I think this new medication is starting to help me. I am more sociable and outgoing. Take yesterday for instance. I got out and spent all day with a family member. I usually sit in this house alone and am perfectly content with it. I wanted to get out and be with someone else yesterday (other than the groupies) and that is odd for me. So far, no manic episodes, but sometimes I can’t tell when that happens.

It is also novel that I am actually taking a medication in pill form. I am horrible at taking pills. I just don’t remember to do so. Before I started getting risperdal in an injection form, I would miss a few days and it was like a snowball rolling down hill. My life would degrade. I would stop taking showers or shaves. I would go for days without eating. I would be obsessed with weird ideas and things such as God sending me messages through the local newscasts on the television. My father always called it my “Wildman syndrome.” I would get completely nuts. My then wife wouldn’t know what to do with me and would call my father. It usually ended up with a hospital mental ward visit.

For the first time in my life, I feel a little peace finally. I lived in turmoil for so long I became accustomed to it. It seemed I was always in trouble or the shit was about to hit the fan. Money problems plagued me; relationship ones as well. It seems my whole life was always fucked up and it is nice to have some peace and quiet for a change. I revel in the boringness of my life. I had far too much excitement (of the bad kind) for too many years.
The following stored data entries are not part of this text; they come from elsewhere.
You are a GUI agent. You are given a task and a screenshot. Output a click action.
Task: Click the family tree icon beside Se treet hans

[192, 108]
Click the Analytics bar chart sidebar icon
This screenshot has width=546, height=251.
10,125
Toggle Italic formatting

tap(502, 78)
My homeless months taught me some very important things. I was at my lowest and I could go no lower. I lost everything and had nothing left to lose. Nothing really mattered any more other than my base instincts of trying to eat and stay warm. My only companion was that twenty four pack of ice beer and I drowned my sorrows many a day in it. Time slowed down and I lived in the woods by the cycles of nature. When it got dark and cold, I went to sleep in my warm sleeping bag. When the sun rose and my stomach grumbled, I would awake and fix something to eat and build a fire. I was in complete isolation. It was the most simple of existences and maybe it taught me a lesson. I think it taught me that life is too short to live in turmoil all the time. It also reinforced the importance of taking my medications.
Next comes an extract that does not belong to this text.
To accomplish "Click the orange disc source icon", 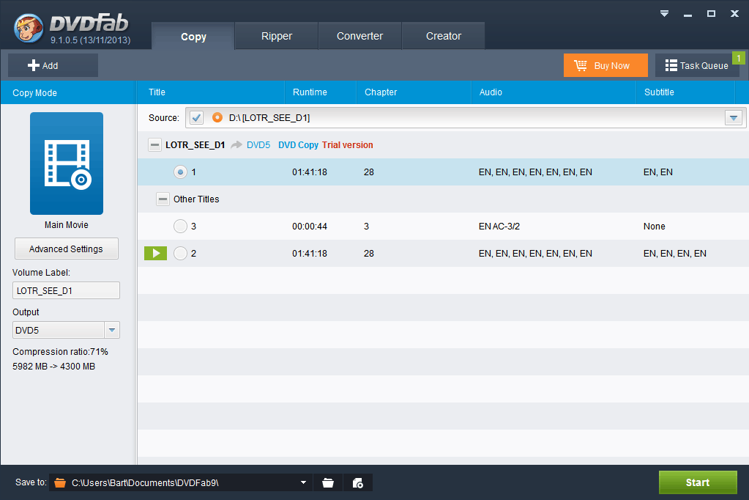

You know what I appreciate the most in life these days? Warmth and warm feet. That numbing cold during my homeless days was hardest thing to endure. I enjoy the fact that

Now, I try to take it one day at time. Some days I falter. Other days I excel. I live for those excellent days and hope I have many more left. I still have to hike the Pinhoti trail someday which is my dream and a goal I long for. Maybe some day that dream will come true.